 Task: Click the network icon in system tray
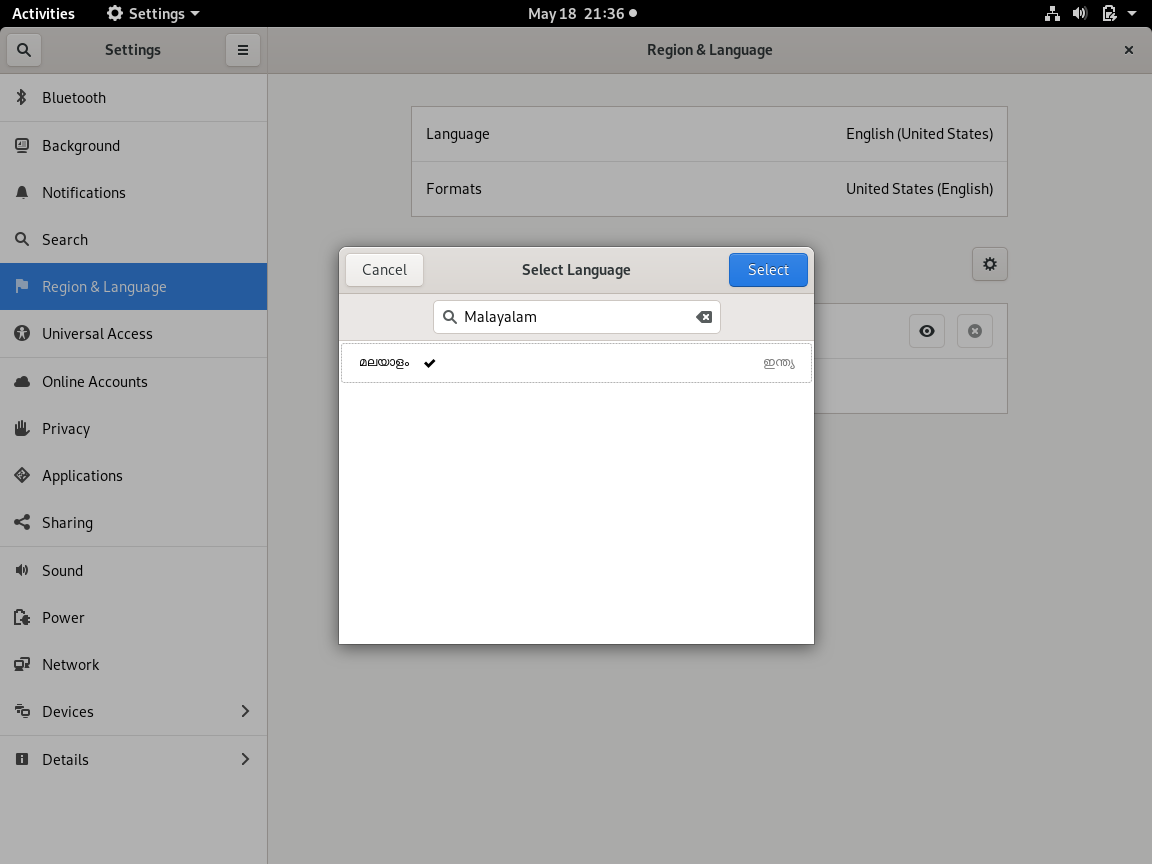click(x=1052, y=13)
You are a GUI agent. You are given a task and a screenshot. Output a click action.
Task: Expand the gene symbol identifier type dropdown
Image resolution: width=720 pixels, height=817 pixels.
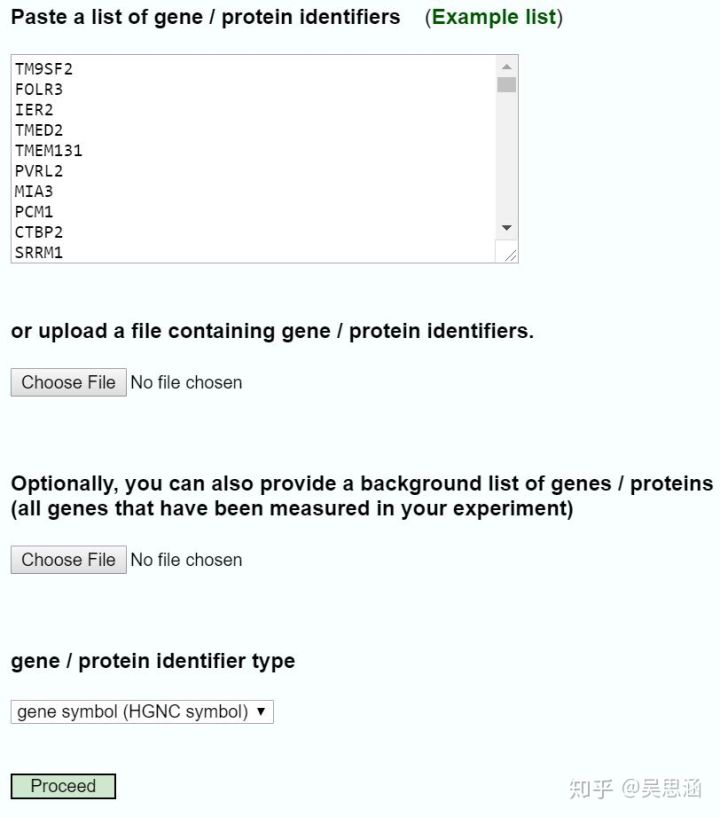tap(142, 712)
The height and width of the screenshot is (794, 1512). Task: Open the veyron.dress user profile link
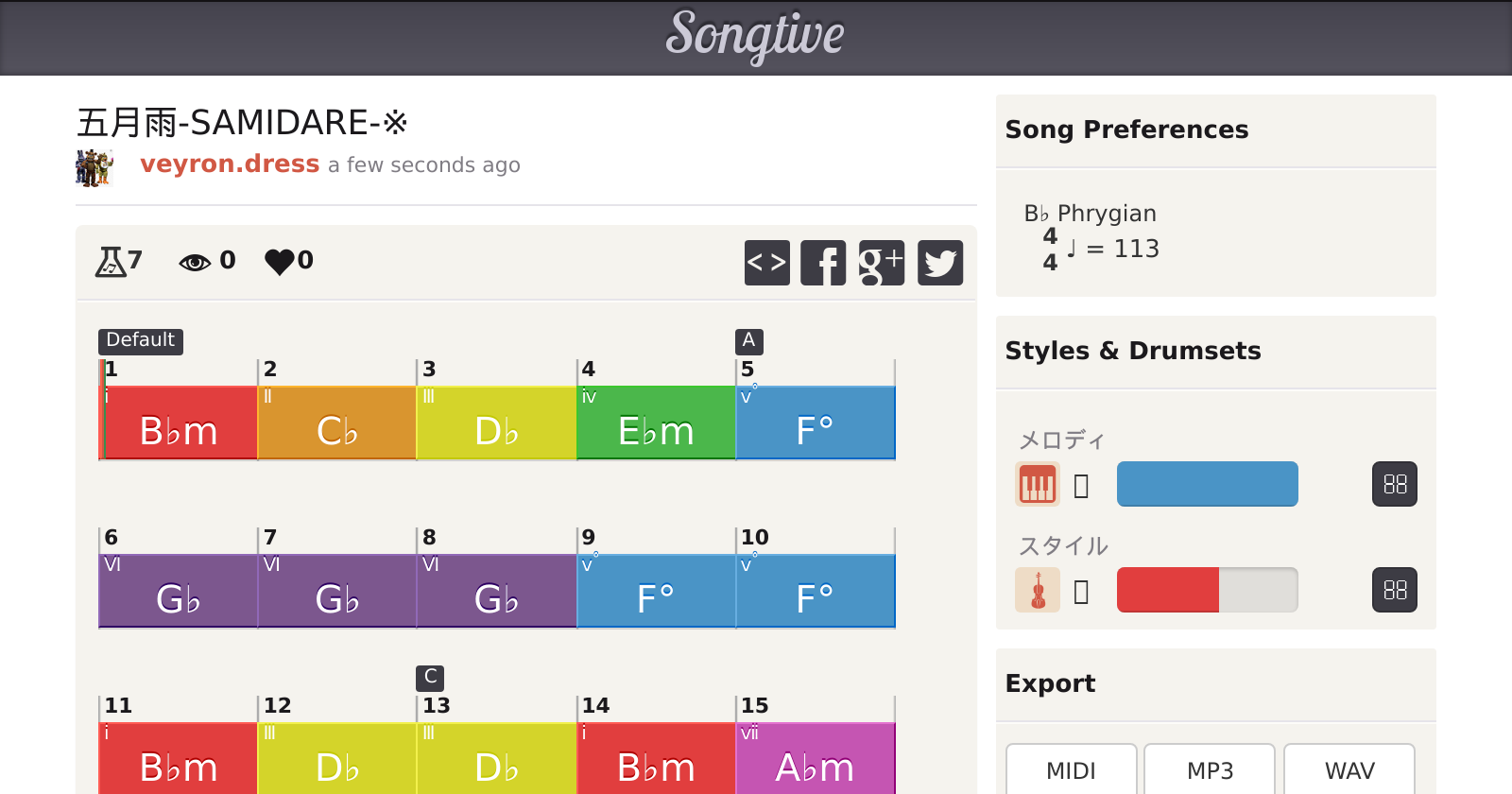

--------------------

* [DIRECTIONS] Leave the pictures out and write out every entry exactly as given.

* [OUTPUT FOR THIS EXERCISE]
 Task: Click the network icon in system tray
click(x=1052, y=13)
You are a GUI agent. You are given a task and a screenshot. Output a click action.
Task: Expand the gene symbol identifier type dropdown
Image resolution: width=720 pixels, height=817 pixels.
tap(142, 712)
The height and width of the screenshot is (794, 1512). Task: Open the veyron.dress user profile link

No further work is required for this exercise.